Александра Фёдоровна внимательно слушала канцлера, делала записи в своём блокноте. Особенно её заинтересовал рассказ о том, как Мальцов ввёл в оборот «мальцовки» – записки-талоны номиналом от трёх копеек до пяти рублей, которыми частично выплачивали зарплату. Изначально на «мальцовки» в заводских магазинах отпускались товары повседневного спроса по ценам, близким к себестоимости. Но затем «мальцовки» стали использовать в денежном обороте центральных губерний наравне с общегосударственными кредитными билетами.
– Если всё так было прекрасно, почему же Ваш дядюшка разорился? И зачем ему нужны были эти самые «мальцовки»?
– Денежные записки он стал печатать, Государыня, именно из-за нехватки оборотных средств. Этот тот самый бич русской промышленности, да и сельского хозяйства, о котором говорили Сергей Фёдорович и Дмитрий Иванович. А вот когда в 1870 году правительство запретило выпуск таких талонов, начались финансовые проблемы. А добило дядюшку государство. Он по заказу Департамента железных дорог заключил договор на изготовление в течение шести лет 150 паровозов и трёх тысяч вагонов, платформ и угольных вагонов из отечественных материалов. Дядюшка вложил в дело более двух миллионов собственных денег, но Департамент разместил заказы за границей.

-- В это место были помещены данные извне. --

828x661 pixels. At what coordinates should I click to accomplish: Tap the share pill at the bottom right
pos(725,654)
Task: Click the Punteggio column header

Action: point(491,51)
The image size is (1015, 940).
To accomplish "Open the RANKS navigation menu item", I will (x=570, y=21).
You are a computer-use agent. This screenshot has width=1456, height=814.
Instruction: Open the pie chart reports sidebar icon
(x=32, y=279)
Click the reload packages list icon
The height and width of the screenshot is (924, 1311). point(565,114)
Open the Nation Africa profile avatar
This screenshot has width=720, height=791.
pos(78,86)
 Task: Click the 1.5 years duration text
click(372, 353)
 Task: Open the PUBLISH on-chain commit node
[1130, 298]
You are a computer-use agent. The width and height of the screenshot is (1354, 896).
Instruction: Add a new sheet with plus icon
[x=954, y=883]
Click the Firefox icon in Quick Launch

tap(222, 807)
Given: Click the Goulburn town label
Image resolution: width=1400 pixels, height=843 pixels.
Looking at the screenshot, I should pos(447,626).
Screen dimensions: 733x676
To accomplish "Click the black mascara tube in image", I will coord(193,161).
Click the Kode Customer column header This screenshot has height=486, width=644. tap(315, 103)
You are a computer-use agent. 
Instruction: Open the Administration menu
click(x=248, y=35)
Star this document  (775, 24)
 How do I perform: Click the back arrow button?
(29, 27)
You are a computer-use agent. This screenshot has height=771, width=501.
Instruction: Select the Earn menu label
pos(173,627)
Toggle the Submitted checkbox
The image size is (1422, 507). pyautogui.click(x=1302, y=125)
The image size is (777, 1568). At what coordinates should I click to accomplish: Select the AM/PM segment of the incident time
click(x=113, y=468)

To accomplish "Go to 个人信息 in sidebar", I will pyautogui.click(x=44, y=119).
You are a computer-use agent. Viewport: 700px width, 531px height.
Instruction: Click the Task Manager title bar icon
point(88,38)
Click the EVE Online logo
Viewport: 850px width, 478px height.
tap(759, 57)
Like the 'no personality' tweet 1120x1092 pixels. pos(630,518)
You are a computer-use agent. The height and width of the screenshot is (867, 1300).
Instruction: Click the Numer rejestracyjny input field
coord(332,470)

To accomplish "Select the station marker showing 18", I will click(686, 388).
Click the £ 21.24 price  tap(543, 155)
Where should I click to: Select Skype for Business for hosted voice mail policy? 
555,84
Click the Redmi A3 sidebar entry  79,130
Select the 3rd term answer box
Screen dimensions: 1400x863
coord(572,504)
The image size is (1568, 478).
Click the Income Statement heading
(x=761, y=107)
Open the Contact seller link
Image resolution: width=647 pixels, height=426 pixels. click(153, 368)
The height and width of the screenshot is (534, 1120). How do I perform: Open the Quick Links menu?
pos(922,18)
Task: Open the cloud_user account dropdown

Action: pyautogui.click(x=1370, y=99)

Да к тому Моршанско-Сызранская дорога, для которой Мальцов изготовил паровозов на полмиллиона, и которые она приняла, отказалась оплачивать заказ из-за, якобы, банкротства. К 1880 году на складах оказалось затаренной готовой продукции на полтора миллиона. В результате мальцовское предприятие за долг перед казной в три миллиона было передано в государству, а потом признано несостоятельным. Это при том, Государыня, что оценивалось оно больше, чем в пятнадцать миллионов, а англичане готовы были дать и все тридцать миллионов!
– Николай Павлович, но ведь существуют банки! – удивилась Императрица. – Существуют кредиты! И вся Европа, начиная от крупнейших промышленников, заканчивая мелкими лавочниками, пользуется кредитами! И если у Вашего дядюшки было имущества на столько миллионов, что мешало ему занять деньги в банке?
– Позвольте мне, Ваше Величество, – дерзко вклинился Шарапов. – Взять кредит в России может лишь иностранец. Русскому в банк дорога закрыта. Вы ведь знаете, что наш внешний долг весьма существенен, и что наш Государственный банк зависим от иностранных банков? – После кивка Императрицы, он продолжил. – Допустим, я прихожу в наш Государственный банк и прошу кредита на миллион, и кредит этот вполне обеспечен моим имуществом. Но у него нет средств, и мне предложат лишь сто тысяч. Остальные девятьсот тысяч я буду искать у ростовщика, под огромный процент. В то же время немец свободно открывает себе практически безграничный кредит в Берлине или Дрездене, а бельгиец – в Брюсселе или Париже. И немцу или бельгийцу наш, русский Государственный банк выдаст хоть десять миллионов. Поясню, почему. «Deutsche Bank»315 или «Comptoir d’Escompte»316 купит тратту317 для России и наш Государственный банк обязан беспрекословно её выплатить. Мы помним, что наш банк является должником… А чтобы исполнить эту «трассировку», закроют кредиты русским людям, создадут искусственное безденежье в нескольких губерниях. При этом от того, что иностранец открывает новое дело, количество денег в России не увеличивается. Их наоборот, становится все меньше и меньше. Всё это – биржевые фокусы.